Director Roy Petersen shows that something unique clearly was happening at Bentley’s 2008 revival meetings, including repentance, changed lives, alleged miracles, and ecstatic expressions of joy. What he doesn’t do in LAKELAND, however, is provide any real documentation for the miracles. One convert does say that he had been diagnosed with pancreatic cancer but now feels no pain, has renewed energy and has seen a lump on his body disappear, but no visuals accompany the man’s claims.
Perhaps more disturbing is that Petersen doesn’t ask anyone what kind of good works have grown out of the 2008 revival, or what other fruit of the Spirit, besides uncontrolled joy and laughter, was produced. On that note, it’s important to point out the other fruits and gifts of the Holy Spirit, which include teaching, self-control, patience, love, kindness, goodness, peace, and gentleness. Also, Paul admonishes Christian believers in Ephesians to put on “the full armor of God,” which includes truth, righteousness, readiness, peace, and faith as well as the “helmet of salvation and the sword of the Spirit, which is the Word of God (6:17).” As Titus 2:11,12 says, God’s Grace not only brings salvation but also helps us “say, ‘No,’ to ungodliness and worldly passions, and to live self-controlled, upright and godly lives.” Shouldn’t true revival display these things too, not just signs and wonders? As former Pentecostal pastor, George O. Wood, general superintendent of the Assemblies of God USA, of which Ignited Church is a member, said in a statement on revival in June 2008 that cautioned against an over emphasis on charismatic manifestations and miracles, “Miraculous manifestations are never the test of a true revival. Fidelity to God’s Word is the test” (“Statement on Revival,” Assemblies of God USA, 2008, p. 3, http://agchurches.org/Sitefiles/Default/RSS/AG.org%20TOP/WoodRevivalStatement.pdf).

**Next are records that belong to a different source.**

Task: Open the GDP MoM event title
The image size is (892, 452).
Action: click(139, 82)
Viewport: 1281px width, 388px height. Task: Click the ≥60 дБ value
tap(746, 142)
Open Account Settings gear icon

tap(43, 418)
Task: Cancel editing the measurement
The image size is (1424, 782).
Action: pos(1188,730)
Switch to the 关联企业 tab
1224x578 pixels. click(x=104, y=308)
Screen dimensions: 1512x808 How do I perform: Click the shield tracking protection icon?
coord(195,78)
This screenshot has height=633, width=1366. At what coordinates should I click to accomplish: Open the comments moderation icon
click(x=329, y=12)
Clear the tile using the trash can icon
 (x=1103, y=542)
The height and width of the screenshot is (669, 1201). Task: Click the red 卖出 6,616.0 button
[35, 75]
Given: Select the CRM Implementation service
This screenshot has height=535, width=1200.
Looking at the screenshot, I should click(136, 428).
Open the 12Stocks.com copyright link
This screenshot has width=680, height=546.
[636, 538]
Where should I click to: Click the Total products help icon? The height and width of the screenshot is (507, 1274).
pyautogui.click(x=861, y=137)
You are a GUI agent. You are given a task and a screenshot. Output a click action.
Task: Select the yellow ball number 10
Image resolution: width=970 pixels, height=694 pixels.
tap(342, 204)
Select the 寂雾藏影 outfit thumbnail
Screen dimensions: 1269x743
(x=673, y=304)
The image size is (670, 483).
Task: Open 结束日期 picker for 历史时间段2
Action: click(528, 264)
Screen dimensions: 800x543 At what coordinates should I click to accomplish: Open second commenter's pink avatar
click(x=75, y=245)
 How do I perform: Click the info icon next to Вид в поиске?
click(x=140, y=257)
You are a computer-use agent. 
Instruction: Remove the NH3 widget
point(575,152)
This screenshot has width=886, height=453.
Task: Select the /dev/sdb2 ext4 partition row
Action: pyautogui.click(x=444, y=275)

On a side note, it should be added that, while some have claimed that Todd Bentley allegedly has made some strange comments denying the Deity of Christ and the Holy Trinity, his current website has a statement of faith that doesn’t do that. Thus, his current ministry’s statement of faith seems fairly orthodox. Of course, what Bentley actually says in the pulpit is something that MOVIEGUIDE® cannot fully document.
LAKELAND documents the 2008 revival in Lakeland, Florida led by controversial tattooed, pierced evangelist Todd Bentley. Besides videos of Bentley preaching revival, LAKELAND uses raw camera footage of interviews with different members of the Bentley’s Fresh Fire team and people attending the revival meetings. Filmmaker Roy Petersen follows Bentley to South Carolina, where his revival peters out when it’s revealed Bentley has divorced his wife and re-married. Petersen follows up with Bentley in February 2010, when Bentley has been brought back to preaching after a year of counseling.
Director Roy Petersen definitely shows something unique clearly happened at Bentley’s 2008 revival meetings, including repentance, changed lives, alleged miracles, and ecstatic expressions of joy. What he doesn’t do in LAKELAND, however, is provide any real documentation for the miracles. Perhaps more disturbing is that Petersen doesn’t ask anyone what kind of good works have grown out of the 2008 revival, or what other fruit of the Spirit, besides uncontrolled joy and laughter, was produced. As Pentecostal leader George O. Wood of the Assemblies of God says, “Miraculous manifestations are never the test of a true revival. Fidelity to God's Word is the test.”